Federal and other archives are crammed with materials that relate to the period from 1850 onward, and one must explore these materials carefully in order to understand to what degree protecting Indians was really involved in Federal policy. A document filed by E. F. Beale, Office of Superintendent of Indian Affairs, San Francisco, in 1852, is telling in this regard. (Heizer, 1979)

While much of Beale's report expressed frustration over the minute amount of money given for protecting the Indians, his values and motives came forward in his explanation of how he had chosen to spend the money. Having divided the state into three areas, Beale chose to put the money into programs in the southern part of the state. "In the south ... the people are entirely pastoral in their pursuits, and in consequence live on large ranchos, at long distances from each other. They are at the mercy of the Indians surrounding them. Nothing can be more defenseless than these solitary haciendas..." (emphasis added) Clearly, in Beale's mind, at least, the idea of protecting the Indians was really appeasement of Indians for the true motive of protecting United States citizens. Beale continued by observing that the Los Angeles cattle industry was especially vulnerable and that any interruption would drive meat prices out of reach in Northern California.
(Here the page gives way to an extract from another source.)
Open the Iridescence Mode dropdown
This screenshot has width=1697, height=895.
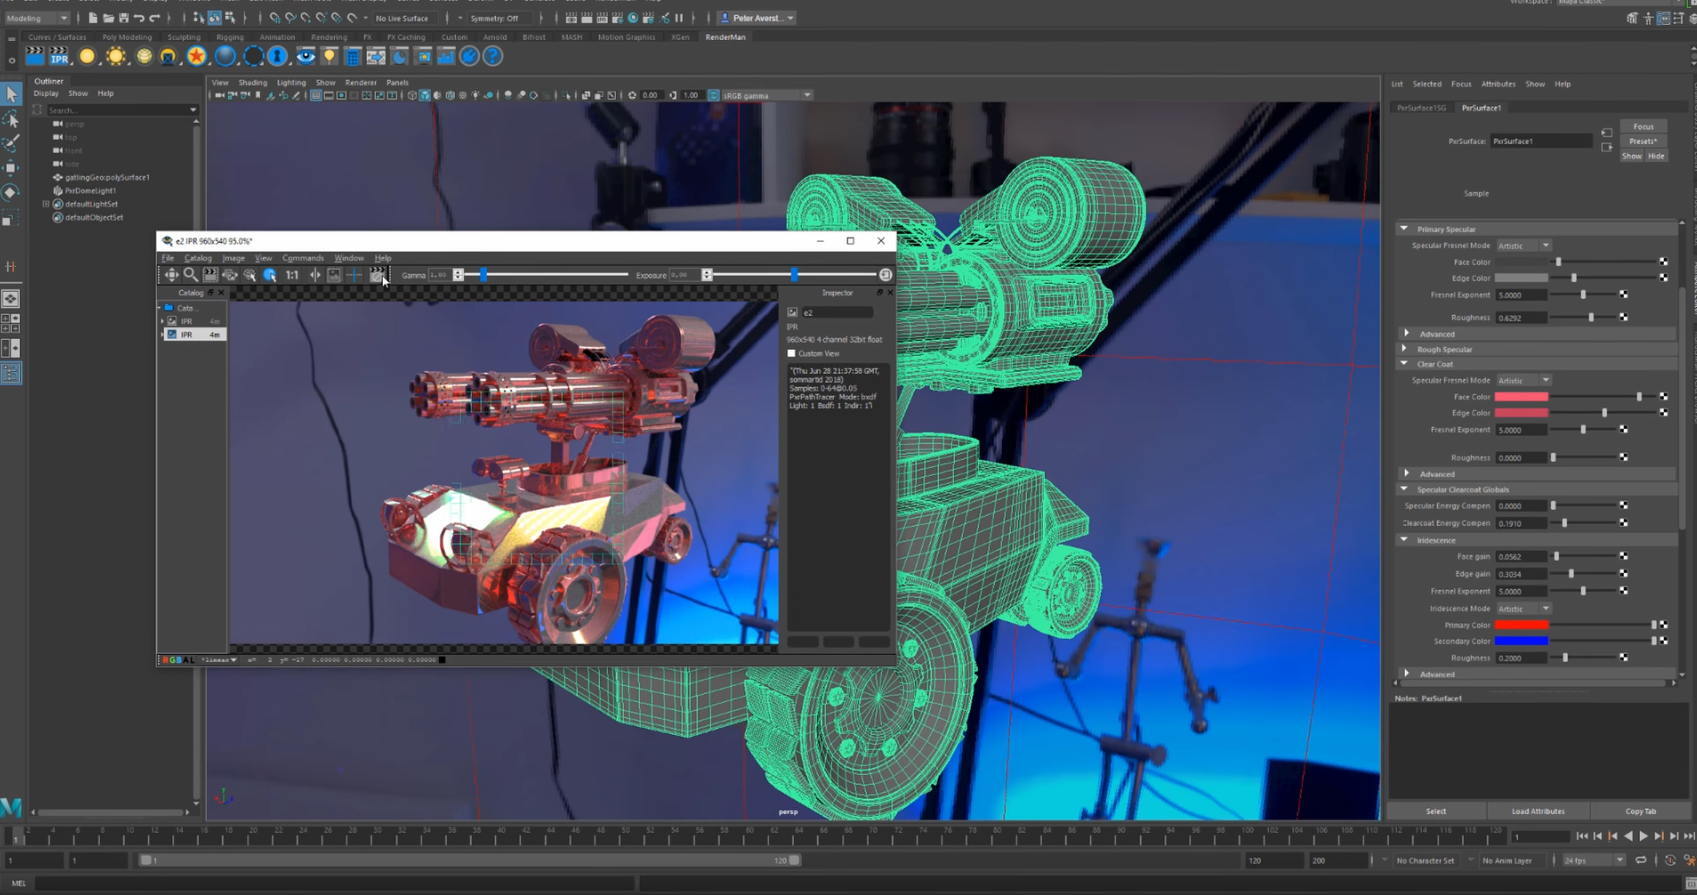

Beale's recommendations evidenced no concern about the safety of Indians themselves nor did they analyze the areas in which Indians were most threatened by Whites. The concept of protection was entirely rationalized as an appeasement of Indians who might otherwise become hostile and impact the state's growing economy.

In many ways, it would seem that the Indians' plight was given up to fate by the early 1860s and the Federal system of establishing reservations withdrew into a skeleton operation that was mainly aimed at merely incarcerating Indians "for their own good." By the 1870s, the Indian population of California had almost hit bottom and the majority of Anglo-European Californians no longer viewed Indians as a problem. Indians had very largely disappeared from view. Ironically, the Indian Wars of the Great Plains were just beginning and would continue until 1890.

The Rush to California had left the majority of American Indians isolated on the Prairies and Plains, in the old "Indian Territory." But dissection of the land west of the Mississippi was triggered by the Homestead Act of 1865 and was further accelerated by gold discoveries in South Dakota and Colorado. As the reserves of Indian land in the West were concentrated and carved apart and as Indians were moved from one place to another to meet the convenience of Euro-American farmers and cattlemen, the American public finally began to take note of the Indians' fate. On the eve of the beginnings of serious anthropological study and reconstruction of indigeous cultures, a new social and political era began for American Indians. It was the era of reform movements. The question now was what should constitute "reform."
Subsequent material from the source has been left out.